What do you think of the performance of the country's forex market amid the COVID-19 pandemic?What do you make of the development trend? Thanks!

Wang Chunying:

This year, the whole world faces a new situation: the COVID-19 pandemic. Both the global economic and trade activities and the international monetary market have recently been hit hard by the pandemic. Under these extreme circumstances, China's forex market has maintained overall stability, which I think is incredible. This attests to the increasing maturity of China's forex market and the growing rationality of market entities. This also attests to the market entities' confidence in China's pandemic prevention and control and the fundamentals of the Chinese economy.

In 2020, China's forex market has achieved "three keeps." First, we have kept supply and demand in balance in the forex market. Second, we have kept the yuan exchange rate relatively stable against a basket of major currencies in the world. Third, we have maintained cross-border investment and financing and forex trading in a basically sound and orderly manner. On top of that, China's foreign exchange reserves have stayed stable overall.

Let's look at the first "keep": we have kept forex supply and demand in balance. The above-mentioned data show that Chinese banks reported a relatively large forex settlement surplus of $39.1 billion, laying the basis for the balanced supply and demand in the forex market. A data breakdown shows that there is a cross-border forex surplus of $1.7 billion, and there is a net forex settlement surplus of $20.5 billion. In a word, either from the overall perspective or from the perspective of the clients, we have kept in balance the Q1 supply and demand in the forex market. The second "keep" is that we have kept the yuan exchange rate relatively stable against an array of major currencies in the world. In the first quarter, the U.S. Dollar Index rose by 2.8%. Under such a circumstance, the spot exchange rate of RMB/USD dropped slightly by 1.8%. In terms of other currencies, the currency index of the emerging markets dropped by 12.9% during the same period. The pound dropped by 6.3% against the dollar; the EUR/USD dropped by 1.6%. In the first quarter, the CFETS RMB Index rose by 2.9%. Therefore, we can conclude from the data that we have kept the yuan exchange rate relatively stable against the major currencies of the world.

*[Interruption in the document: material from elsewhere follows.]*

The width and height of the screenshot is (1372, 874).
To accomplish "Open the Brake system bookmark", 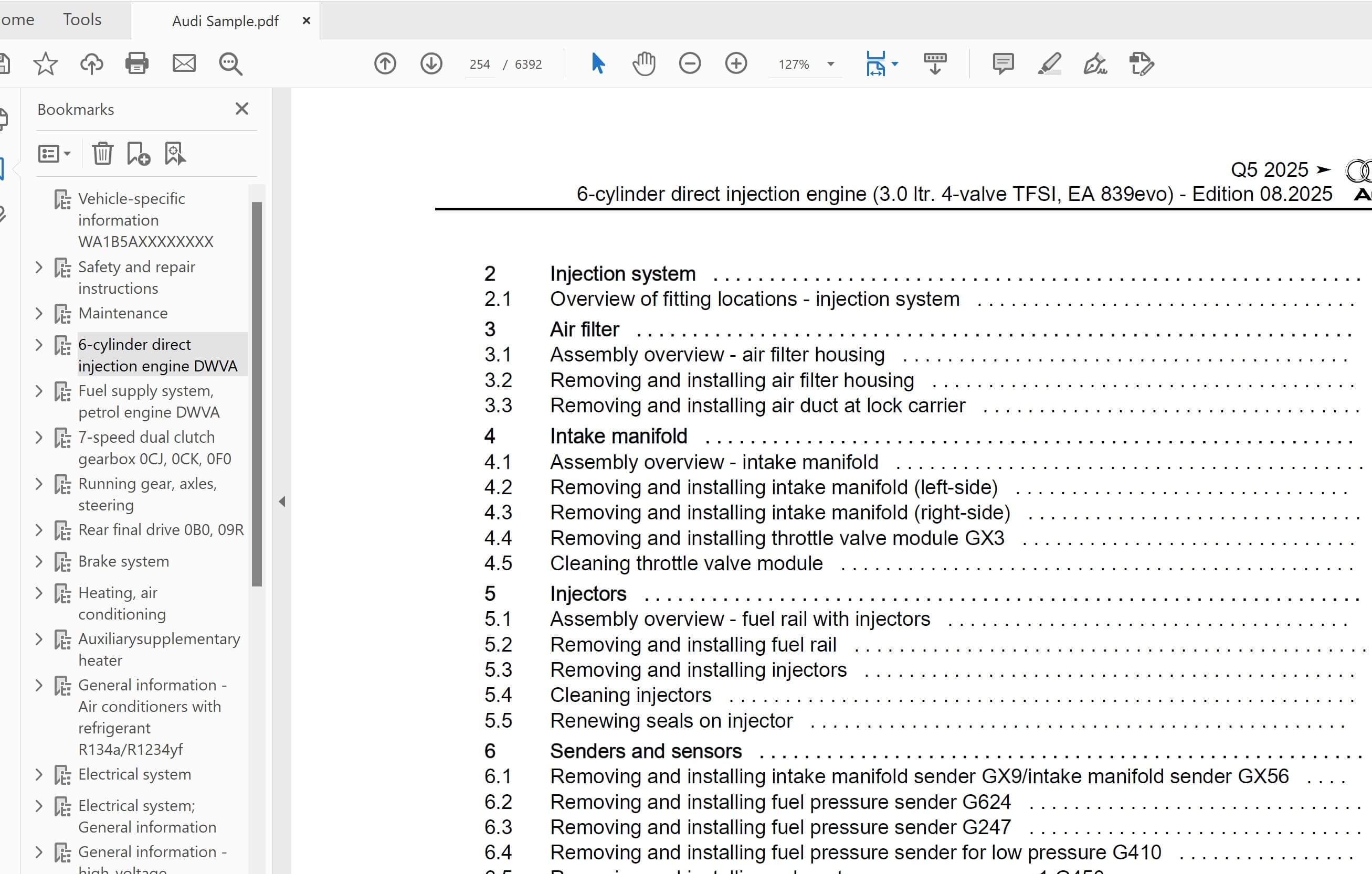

Third, the behavior of market entities has remained rational and orderly, which can be seen from two perspectives. First, foreign investors' enthusiasm remains high when it comes to investing in China. According to statistics from the Ministry of Commerce, China's actual use of foreign capital in the first quarter was $31.2 billion, with a 15.5% increase in the high-tech service sector. According to statistics from the SAFE, the net increase of foreign investors' holdings of domestic bonds in the first quarter increased by 48% year-on-year, reaching $16.7 billion. Second, Chinese enterprises' outbound direct investment has been stable. According to data provided by the Ministry of Commerce, the outbound direct investment of non-financial sectors between January and February was $15.5 billion, which shows stability. Moreover, according to the SAFE data, net purchases of foreign exchange from individuals in the first quarter dropped by 25% year-on-year, reflecting individuals' rational willingness to purchase foreign exchange. Therefore, foreign exchange reserves have remained basically stable. 

The fundamentals of China's sound economic growth in the long term will ensure the stable operation of the foreign exchange market. First, the positive development of China's pandemic prevention and control measures will continue to leverage the role of stabilizing expectations and boosting market confidence. The pandemic and its implications for economic growth and societal development have been the major uncertainties for the world economy and financial markets. China is consolidating its progress in pandemic prevention and control, and resumption of production and work is ongoing. The restoration of economic and social orders has been accelerating as well, which will not only shore up confidence in the domestic market but also boost world economic development. Second, the fundamental trends of China's sound economic growth in the long term and deepened opening-up remain unchanged, which will continue to attract foreign mediums and long-term capital to invest in the domestic market. Third, the foreign exchange market is becoming more mature, and foreign exchange rates are getting more flexible. More and more "two-way volatility" of foreign exchange rates have been seen, and the performance of foreign exchange rates in regulating the macro economy and serving as an automatic stabilizer for the balance of international payments is becoming better and better. Consequently, China's foreign exchange market is mature enough to absorb and address short-term impacts, and it is capable of maintaining stable operation in the future.

Of course, in this process, we will continue to strengthen monitoring and analysis to prepare for different scenarios. We always take preventive measures, which is actually a guarantee for the smooth operation of the market. This is my response to your question. Thank you.